What is expected =>
Rewrite the stretch of the passage on government contracting from "The shift in" through "less costly level.", swapping "elected officials" for "legislators" wherever it occurs.

On the other side of the coin, contractors may find government penetration into their operations. Contracts may extend reporting requirements, accounting standards, and wage levels to private producers. The Davis-Bacon wage feature for federal projects provides one example of this kind of penetration (Kettl, 1993). In essence, governments demand responsiveness, and they structure requirements that limit contractor flexibility and may reduce efficiency. For the same reason, government agencies find their efficiency curtailed.

The shift in power from professional administrators to both private providers and elected officials represents another impact on the tension between politics and professional administration. This direct linkage may make contract management more difficult since contractors may intervene through elected officials. In essence, the potential exists for a return to administrative decisions based on responsiveness rather than the judgement of professionals. For instance, elected officials may override professionals about the level of service delivery when a contractor argues for a lower and less costly level.


Budgets and Contracting

Saving money functions as the major drawing card for replacing in-house service delivery with a non governmental provider. During the budget process privatization brings actors to the table who exert influence over budget decisions (Halachmi and Boydston, 1994). Private social service deliverers hold a stake in program continuation and often work within the political arena to keep the money flowing (Kettl, 1993). Many public sector critics argue that agencies operate as budget maximizers who fight to retain programs. It seems clear that transferring program administration to the private sector does not necessarily remove pressure to continue the money flow.

Contractors may reduce labor costs with lower wages, limited fringe benefits, simpler rules concerning hiring and firing, and assigning workers to several undertakings (Kettl, 1993). At the same time, governments may not possess information that allows meaningful per-unit cost comparisons. Furthermore, public entities must make sure that apples are not being compared to oranges. Will the contractor provide the same level of benefits or will hard-to-serve clients fall through the cracks? For instance, would a counseling agency limit time with difficult cases in the name of efficiency (Halachmi and Boydston, 1994)?

The financial spillover effects on other aspects of the governmental organization may not be considered during decisions to contract-out or stay in-house. Fee-for-service operations may operate as "cash cows" for other aspects of government. In addition, for administrative units contracting may reduce revenues and increase demands. For instance, operating units may provide a percentage of their budgets to central administrative functions such as accounting and personnel. Keeping these administrative infrastructures functioning may require an increase in assessments on remaining units. Furthermore, government may be faced with the need to pay the new expense of contract management.


Conclusion

The new managerialism described by Professor Frederickson may be with us for the foreseeable future. Government has not heeded Ronald Moe’s (1987) call for drawing a line in the sand between "true public sector functions" and "secondary" activities. Most persons view housing our increasing prison population as a primary function. At the same time, the lack of private prison accountability may cause public unease. How long will problems in these facilities exist before demands surface to rethink contracting this service? Several studies also raise questions about cost savings. Will the public wonder about the worth of tradeoffs if costs for privatized services continue to escalate? While privatization will remain, public perspectives may cause some flows back to government service production.

Data =>

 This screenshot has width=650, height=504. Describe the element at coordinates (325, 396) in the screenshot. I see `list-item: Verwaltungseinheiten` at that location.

Solution to this problem =>
The shift in power from professional administrators to both private providers and legislators represents another impact on the tension between politics and professional administration. This direct linkage may make contract management more difficult since contractors may intervene through legislators. In essence, the potential exists for a return to administrative decisions based on responsiveness rather than the judgement of professionals. For instance, legislators may override professionals about the level of service delivery when a contractor argues for a lower and less costly level.